At first, some people thought this collapse of Office 365, Hotmail, SkyDrive, and other Windows Live programs might be due to problems with Windows Azure cloud or other Windows server problems. It quickly became apparent though that it was a DNS problem.
Microsoft's senior vice president for Windows Live, Chris Jones, has been keeping users up to date on how the company is handling the problem on the Inside Windows Live blog. By 12:45 AM Eastern time, Jones reported that "We believe we have restored service for all customers at this time. We will continue our investigation into the root cause of these issues and post an update following our investigation. Again we appreciate your patience and apologize for the inconvenience."
While an easy fix, it wasn't an instant fix. At that time, Microsoft had only corrected its DNS problem with their master DNS servers.
As Jones went on to explain to puzzled users, "We're aware of reports including the comments posted below that some customers still are seeing issues. We are working on propagating the DNS configuration changes and so it will take some time to restore service to everyone. Again we appreciate your patience."
Jones was describing was the result of DNS' distributed design. That is, while DNS is a world-wide system, it doesn't have a single master control that allows a change to be made across the globe in seconds. Instead it takes hours for a DNS change, even from a company the size of Microsoft or Google, to reach all the other DNS servers. Thus, so long as the DNS server you use for all your Web addressing needs still had the wrong Windows Live services address information in it, your Web browser or application couldn't easily reach Microsoft's services.

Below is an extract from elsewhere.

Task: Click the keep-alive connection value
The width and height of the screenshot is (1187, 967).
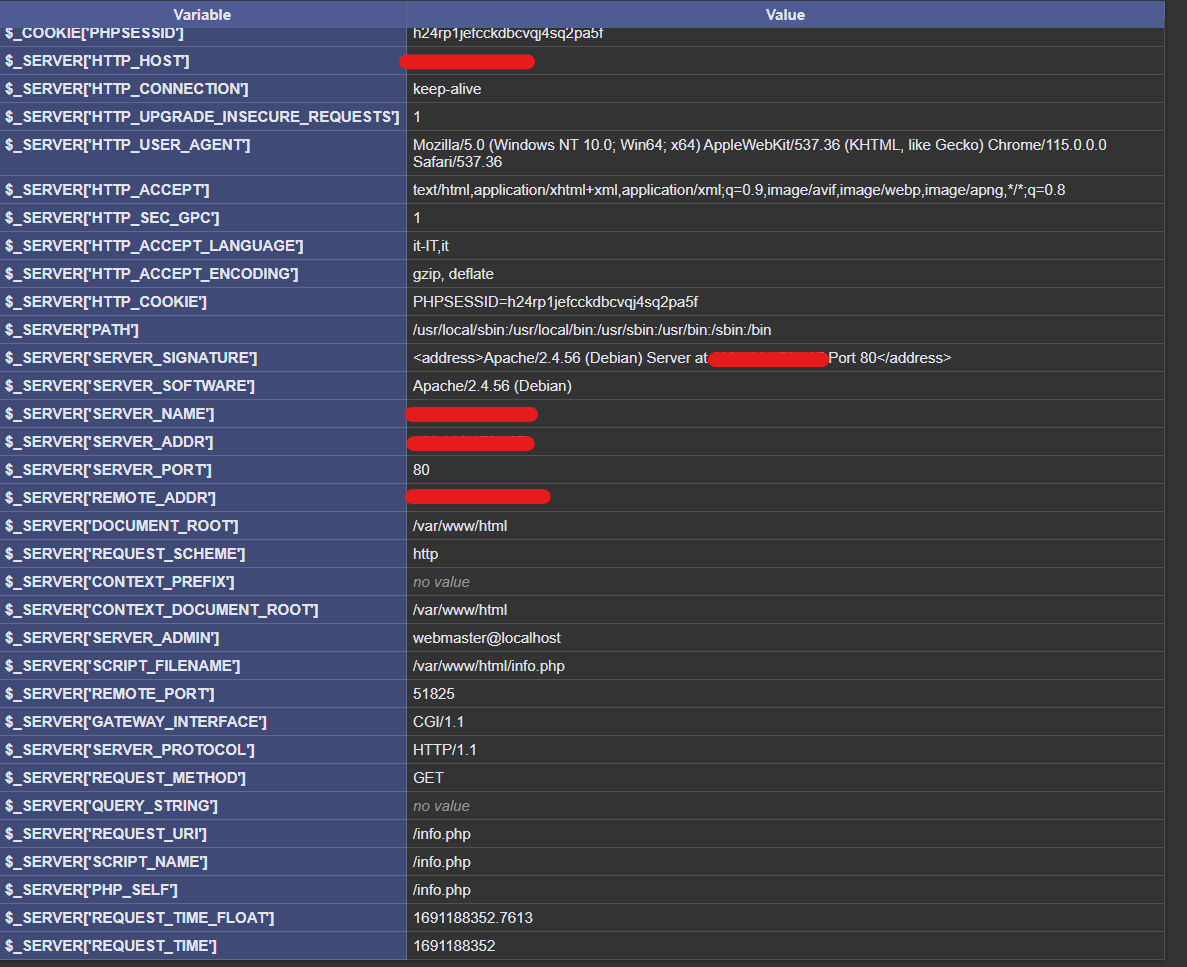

By 2:49 AM, Jones reported that "We have completed propagating our DNS configuration changes around the world, and have restored service for most customers. Depending on your location you may still experience issues over the next 30 minutes as the changes make their way through the network." A quick check with my thousands of Twitter and Google+ friends around the world at 10:45 AM Eastern time reveals that everyone, in my circles at least, were now able to reach Microsoft's online services.
So what happened? We don't know yet. It could have been a cracker getting into Microsoft's own DNS servers and making an unauthorized change. It might have been simply a blunder at Microsoft by a network administrator.
What we do know though is that ,even as we use the Internet more and more for our daily work, the fragility of its fundamental infrastructure is becoming ever more painfully clear.